╭─ RECORD SET

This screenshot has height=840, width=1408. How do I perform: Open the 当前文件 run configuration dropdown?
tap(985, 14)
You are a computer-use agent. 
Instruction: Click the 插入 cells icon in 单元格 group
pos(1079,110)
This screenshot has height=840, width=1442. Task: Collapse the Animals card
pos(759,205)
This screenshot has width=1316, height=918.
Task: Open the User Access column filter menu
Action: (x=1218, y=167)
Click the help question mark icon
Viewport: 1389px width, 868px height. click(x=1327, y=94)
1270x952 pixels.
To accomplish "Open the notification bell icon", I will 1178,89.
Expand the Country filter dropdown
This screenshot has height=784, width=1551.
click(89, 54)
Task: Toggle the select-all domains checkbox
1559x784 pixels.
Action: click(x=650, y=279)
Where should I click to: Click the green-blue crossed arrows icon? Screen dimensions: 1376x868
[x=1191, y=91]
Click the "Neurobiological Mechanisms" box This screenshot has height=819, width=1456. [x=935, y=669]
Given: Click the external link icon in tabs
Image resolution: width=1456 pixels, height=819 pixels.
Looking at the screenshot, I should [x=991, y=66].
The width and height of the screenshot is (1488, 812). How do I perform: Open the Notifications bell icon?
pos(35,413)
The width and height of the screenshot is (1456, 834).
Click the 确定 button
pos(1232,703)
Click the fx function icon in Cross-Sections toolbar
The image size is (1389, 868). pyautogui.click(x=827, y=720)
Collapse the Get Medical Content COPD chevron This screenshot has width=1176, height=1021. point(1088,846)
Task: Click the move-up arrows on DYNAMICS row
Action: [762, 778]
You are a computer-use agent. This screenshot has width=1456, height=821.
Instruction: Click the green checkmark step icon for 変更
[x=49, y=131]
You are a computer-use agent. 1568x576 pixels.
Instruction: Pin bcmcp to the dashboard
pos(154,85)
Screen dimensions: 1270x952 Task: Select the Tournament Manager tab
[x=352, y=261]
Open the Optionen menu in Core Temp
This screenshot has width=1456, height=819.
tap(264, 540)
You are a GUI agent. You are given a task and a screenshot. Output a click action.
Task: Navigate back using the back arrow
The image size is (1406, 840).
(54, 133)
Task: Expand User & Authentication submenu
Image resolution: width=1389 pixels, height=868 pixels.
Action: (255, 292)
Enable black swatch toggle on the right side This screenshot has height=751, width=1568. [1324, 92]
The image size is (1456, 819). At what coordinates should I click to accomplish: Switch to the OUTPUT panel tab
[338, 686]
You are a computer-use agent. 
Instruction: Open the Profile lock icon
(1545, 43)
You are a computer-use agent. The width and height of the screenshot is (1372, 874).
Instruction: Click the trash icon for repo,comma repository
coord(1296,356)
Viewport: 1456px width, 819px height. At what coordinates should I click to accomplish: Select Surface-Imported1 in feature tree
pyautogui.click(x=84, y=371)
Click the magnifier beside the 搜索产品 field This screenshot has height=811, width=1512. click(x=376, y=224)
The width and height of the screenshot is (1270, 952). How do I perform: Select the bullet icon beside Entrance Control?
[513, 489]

╰─

Each entry needs to be transcribed exactly.

This screenshot has height=840, width=1408. How do I perform: Open the 当前文件 run configuration dropdown?
tap(985, 14)
You are a computer-use agent. 
Instruction: Click the 插入 cells icon in 单元格 group
pos(1079,110)
This screenshot has height=840, width=1442. Task: Collapse the Animals card
pos(759,205)
This screenshot has width=1316, height=918.
Task: Open the User Access column filter menu
Action: (x=1218, y=167)
Click the help question mark icon
Viewport: 1389px width, 868px height. click(x=1327, y=94)
1270x952 pixels.
To accomplish "Open the notification bell icon", I will 1178,89.
Expand the Country filter dropdown
This screenshot has height=784, width=1551.
click(89, 54)
Task: Toggle the select-all domains checkbox
1559x784 pixels.
Action: click(x=650, y=279)
Where should I click to: Click the green-blue crossed arrows icon? Screen dimensions: 1376x868
[x=1191, y=91]
Click the "Neurobiological Mechanisms" box This screenshot has height=819, width=1456. [x=935, y=669]
Given: Click the external link icon in tabs
Image resolution: width=1456 pixels, height=819 pixels.
Looking at the screenshot, I should [x=991, y=66].
The width and height of the screenshot is (1488, 812). How do I perform: Open the Notifications bell icon?
pos(35,413)
The width and height of the screenshot is (1456, 834).
Click the 确定 button
pos(1232,703)
Click the fx function icon in Cross-Sections toolbar
The image size is (1389, 868). pyautogui.click(x=827, y=720)
Collapse the Get Medical Content COPD chevron This screenshot has width=1176, height=1021. point(1088,846)
Task: Click the move-up arrows on DYNAMICS row
Action: [762, 778]
You are a computer-use agent. This screenshot has width=1456, height=821.
Instruction: Click the green checkmark step icon for 変更
[x=49, y=131]
You are a computer-use agent. 1568x576 pixels.
Instruction: Pin bcmcp to the dashboard
pos(154,85)
Screen dimensions: 1270x952 Task: Select the Tournament Manager tab
[x=352, y=261]
Open the Optionen menu in Core Temp
This screenshot has width=1456, height=819.
tap(264, 540)
You are a GUI agent. You are given a task and a screenshot. Output a click action.
Task: Navigate back using the back arrow
The image size is (1406, 840).
(54, 133)
Task: Expand User & Authentication submenu
Image resolution: width=1389 pixels, height=868 pixels.
Action: (255, 292)
Enable black swatch toggle on the right side This screenshot has height=751, width=1568. [1324, 92]
The image size is (1456, 819). At what coordinates should I click to accomplish: Switch to the OUTPUT panel tab
[338, 686]
You are a computer-use agent. 
Instruction: Open the Profile lock icon
(1545, 43)
You are a computer-use agent. The width and height of the screenshot is (1372, 874).
Instruction: Click the trash icon for repo,comma repository
coord(1296,356)
Viewport: 1456px width, 819px height. At what coordinates should I click to accomplish: Select Surface-Imported1 in feature tree
pyautogui.click(x=84, y=371)
Click the magnifier beside the 搜索产品 field This screenshot has height=811, width=1512. click(x=376, y=224)
The width and height of the screenshot is (1270, 952). How do I perform: Select the bullet icon beside Entrance Control?
[513, 489]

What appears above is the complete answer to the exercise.